§ Exercise: Please show every line in the entries below that includes the word "will".
** Opening Dataset records block **
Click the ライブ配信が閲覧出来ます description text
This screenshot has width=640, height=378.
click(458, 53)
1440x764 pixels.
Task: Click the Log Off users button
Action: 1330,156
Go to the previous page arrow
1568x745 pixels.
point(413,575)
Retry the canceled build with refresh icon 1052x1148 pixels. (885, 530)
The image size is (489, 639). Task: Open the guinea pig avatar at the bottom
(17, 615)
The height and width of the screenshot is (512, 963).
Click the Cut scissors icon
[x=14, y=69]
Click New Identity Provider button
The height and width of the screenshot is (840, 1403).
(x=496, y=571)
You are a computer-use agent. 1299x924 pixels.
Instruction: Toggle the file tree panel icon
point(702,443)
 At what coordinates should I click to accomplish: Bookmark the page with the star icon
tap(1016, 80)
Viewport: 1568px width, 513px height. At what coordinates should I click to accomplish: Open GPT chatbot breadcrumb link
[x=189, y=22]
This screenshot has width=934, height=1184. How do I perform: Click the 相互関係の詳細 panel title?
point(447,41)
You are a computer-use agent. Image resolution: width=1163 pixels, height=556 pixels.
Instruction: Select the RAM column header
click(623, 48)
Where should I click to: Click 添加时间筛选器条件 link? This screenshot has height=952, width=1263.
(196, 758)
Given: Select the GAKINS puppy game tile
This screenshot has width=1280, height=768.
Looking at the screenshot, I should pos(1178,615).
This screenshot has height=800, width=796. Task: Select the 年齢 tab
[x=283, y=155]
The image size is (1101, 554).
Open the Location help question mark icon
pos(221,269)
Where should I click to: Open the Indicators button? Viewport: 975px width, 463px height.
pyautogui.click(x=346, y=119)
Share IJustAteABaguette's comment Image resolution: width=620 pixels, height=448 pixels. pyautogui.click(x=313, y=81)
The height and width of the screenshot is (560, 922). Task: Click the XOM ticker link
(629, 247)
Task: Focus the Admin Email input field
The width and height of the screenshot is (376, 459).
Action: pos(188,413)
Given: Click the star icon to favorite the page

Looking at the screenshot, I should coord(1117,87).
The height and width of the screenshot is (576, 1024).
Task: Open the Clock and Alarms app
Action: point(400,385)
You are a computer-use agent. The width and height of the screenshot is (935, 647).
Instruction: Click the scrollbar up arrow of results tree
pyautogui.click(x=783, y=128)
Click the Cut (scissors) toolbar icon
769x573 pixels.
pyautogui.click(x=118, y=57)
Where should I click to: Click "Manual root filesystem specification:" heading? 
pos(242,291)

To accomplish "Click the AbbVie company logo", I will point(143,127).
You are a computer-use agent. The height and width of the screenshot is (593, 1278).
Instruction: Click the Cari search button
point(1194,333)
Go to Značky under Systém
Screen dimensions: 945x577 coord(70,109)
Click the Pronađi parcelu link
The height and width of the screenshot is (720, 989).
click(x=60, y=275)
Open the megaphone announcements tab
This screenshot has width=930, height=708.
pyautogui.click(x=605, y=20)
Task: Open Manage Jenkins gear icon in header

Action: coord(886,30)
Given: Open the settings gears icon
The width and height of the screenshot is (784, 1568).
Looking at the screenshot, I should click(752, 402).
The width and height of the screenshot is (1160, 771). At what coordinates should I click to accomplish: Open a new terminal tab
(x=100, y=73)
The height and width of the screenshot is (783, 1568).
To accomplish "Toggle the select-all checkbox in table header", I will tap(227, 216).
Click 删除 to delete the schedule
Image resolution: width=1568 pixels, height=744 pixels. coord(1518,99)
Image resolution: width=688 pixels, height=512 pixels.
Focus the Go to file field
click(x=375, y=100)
** Closing Dataset records block **
§ Exercise response:
To accomplish "Click the AbbVie company logo", I will point(143,127).
To accomplish "Toggle the select-all checkbox in table header", I will tap(227, 216).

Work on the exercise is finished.